The Oil Drum is closing down after eight years, giving up the long struggle to alert us all to "peak oil" and the dangers of an energy crunch. Readers have been drifting away. The theme has gone out of fashion, eclipsed by shale and fracking in the US. ...
But though fracking is a Godsend, let us not lose our heads. The US Energy Department expects shale oil to add 3.1m bpd to America's oil output by 2020, a remarkable feat but far less than the 5.4m estimates of a much-cited study by Leonardo Maugeri at Harvard.
The depletion rate on rigs at the Bakken field in North Dakota - the biggest US shale field - is precipitous. Output falls 30pc within two years, and a third is leaking into the air. Shale bears say average declines are nearer 70pc in the first year, and dismiss the whole craze as a bubble.
That is going too far. The technology is improving every week. The decline rate may flatten over time. Yet claims of a 100-year bonanza in the US are wishful thinking. "The upper limit of supply is likely closer to 23 years using present day rates of consumption," said the Eos report.
Kevin Norrish from Barclays said US drillers have already tapped the "best plays" for shale, with newer Utica ventures in the north east of the US and Canada coming up short. The biggest productivity leaps may already have happened. "We expect a steep slowdown in the rate of tight oil production growth from the middle of this decade onward," he said.
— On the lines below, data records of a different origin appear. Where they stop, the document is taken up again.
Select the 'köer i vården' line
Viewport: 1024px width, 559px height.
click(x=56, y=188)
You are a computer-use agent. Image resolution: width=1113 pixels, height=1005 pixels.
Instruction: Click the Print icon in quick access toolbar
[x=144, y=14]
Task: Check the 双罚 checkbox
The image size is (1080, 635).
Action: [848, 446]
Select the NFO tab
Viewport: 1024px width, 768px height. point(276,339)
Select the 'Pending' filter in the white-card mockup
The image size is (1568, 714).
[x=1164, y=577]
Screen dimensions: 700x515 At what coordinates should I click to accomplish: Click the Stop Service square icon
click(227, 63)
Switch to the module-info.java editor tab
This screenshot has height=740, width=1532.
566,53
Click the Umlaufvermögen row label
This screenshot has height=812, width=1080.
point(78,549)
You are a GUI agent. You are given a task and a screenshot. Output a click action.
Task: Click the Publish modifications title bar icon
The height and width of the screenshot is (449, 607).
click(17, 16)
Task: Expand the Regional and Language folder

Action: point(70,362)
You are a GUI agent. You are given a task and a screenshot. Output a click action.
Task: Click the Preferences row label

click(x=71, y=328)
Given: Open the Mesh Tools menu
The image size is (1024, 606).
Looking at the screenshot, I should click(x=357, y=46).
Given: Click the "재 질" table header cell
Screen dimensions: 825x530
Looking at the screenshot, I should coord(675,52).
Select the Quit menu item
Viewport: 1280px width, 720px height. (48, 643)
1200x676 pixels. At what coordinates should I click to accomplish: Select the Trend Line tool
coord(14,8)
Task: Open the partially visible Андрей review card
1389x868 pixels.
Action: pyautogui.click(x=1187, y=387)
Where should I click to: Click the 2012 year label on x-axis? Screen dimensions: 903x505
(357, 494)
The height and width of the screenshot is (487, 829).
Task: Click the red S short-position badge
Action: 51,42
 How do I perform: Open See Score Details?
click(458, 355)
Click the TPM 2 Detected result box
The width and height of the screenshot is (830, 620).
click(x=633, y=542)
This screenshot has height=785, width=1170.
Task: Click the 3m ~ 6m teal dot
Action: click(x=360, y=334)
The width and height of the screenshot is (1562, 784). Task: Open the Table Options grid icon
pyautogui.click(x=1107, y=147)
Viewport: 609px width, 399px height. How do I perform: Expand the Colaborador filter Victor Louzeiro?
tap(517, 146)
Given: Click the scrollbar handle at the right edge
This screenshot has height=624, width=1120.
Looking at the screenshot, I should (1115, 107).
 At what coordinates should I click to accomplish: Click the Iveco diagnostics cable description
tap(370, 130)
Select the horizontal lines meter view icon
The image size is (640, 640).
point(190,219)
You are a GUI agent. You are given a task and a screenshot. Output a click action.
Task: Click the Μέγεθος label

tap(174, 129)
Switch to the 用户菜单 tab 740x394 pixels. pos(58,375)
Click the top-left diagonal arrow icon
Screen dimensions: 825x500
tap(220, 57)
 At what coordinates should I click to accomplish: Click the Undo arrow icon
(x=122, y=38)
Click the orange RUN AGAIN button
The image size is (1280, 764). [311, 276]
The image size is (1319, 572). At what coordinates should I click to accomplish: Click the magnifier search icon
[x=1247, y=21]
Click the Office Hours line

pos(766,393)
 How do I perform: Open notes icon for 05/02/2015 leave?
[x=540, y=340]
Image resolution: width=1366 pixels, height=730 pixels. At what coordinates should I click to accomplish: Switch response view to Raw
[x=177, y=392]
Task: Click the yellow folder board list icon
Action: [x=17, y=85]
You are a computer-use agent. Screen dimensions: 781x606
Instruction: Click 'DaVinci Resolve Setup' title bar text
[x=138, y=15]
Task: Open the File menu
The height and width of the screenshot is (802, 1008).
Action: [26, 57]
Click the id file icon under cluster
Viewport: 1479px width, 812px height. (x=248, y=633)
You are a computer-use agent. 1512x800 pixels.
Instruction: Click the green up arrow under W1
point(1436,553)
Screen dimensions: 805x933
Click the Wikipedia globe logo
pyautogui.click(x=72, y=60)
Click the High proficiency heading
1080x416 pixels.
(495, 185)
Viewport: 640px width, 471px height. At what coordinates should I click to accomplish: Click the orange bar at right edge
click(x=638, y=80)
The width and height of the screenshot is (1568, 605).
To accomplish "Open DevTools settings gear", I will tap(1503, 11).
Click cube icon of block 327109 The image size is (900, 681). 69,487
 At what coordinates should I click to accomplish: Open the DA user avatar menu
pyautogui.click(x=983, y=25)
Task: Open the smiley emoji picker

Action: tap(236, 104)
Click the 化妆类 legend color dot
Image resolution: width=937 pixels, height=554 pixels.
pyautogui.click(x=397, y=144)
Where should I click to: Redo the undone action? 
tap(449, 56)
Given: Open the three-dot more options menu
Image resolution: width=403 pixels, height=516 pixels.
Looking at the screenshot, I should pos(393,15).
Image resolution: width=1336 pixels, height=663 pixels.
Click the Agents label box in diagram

Barclays is defiantly holding to a Brent crude forecast of $184 in 2020, betting that spare capacity in global output will prove thinner than supposed, and that oil shocks will come back to haunt us.
We should think of shale as one-generation play for the US, enough to ensure American superpower primacy into the middle of the century. Whether the rest of the world can follow suit in any meaningful time-frame is an open question. Boston Consulting Group said there were 110,000 shale wells in the US and Canada by the end of last year, and just 200 in all other countries combined. Argentina, Poland and Ukraine may try to get going after 2015 but they have almost no service infrastructure, and all score badly on "ease of doing business". Australia may do better from 2017 onwards.
China has the world's biggest reserves on paper. It is itching to start but much of its shale is in the north-west desert where there is no water, and frackers have yet to find a viable extraction process without water. Not one of the 19 drilling awards issued by the Communist authorities in January went to companies with oil and gas experience. They were mostly power utilities or coal miners.
Even if China seizes the prize, it will first have to build a vast network of pipelines. That will take a great deal of energy, long before shale supply reaches the market. ...
We all love a fresh narrative but consensus has swung too fast from the 2008 oil panic to the energy complacency of 2013, and done so on slender evidence. As matters stand, peak cheap oil remains an incontrovertible fact. To Oil Drum, a fond farewell.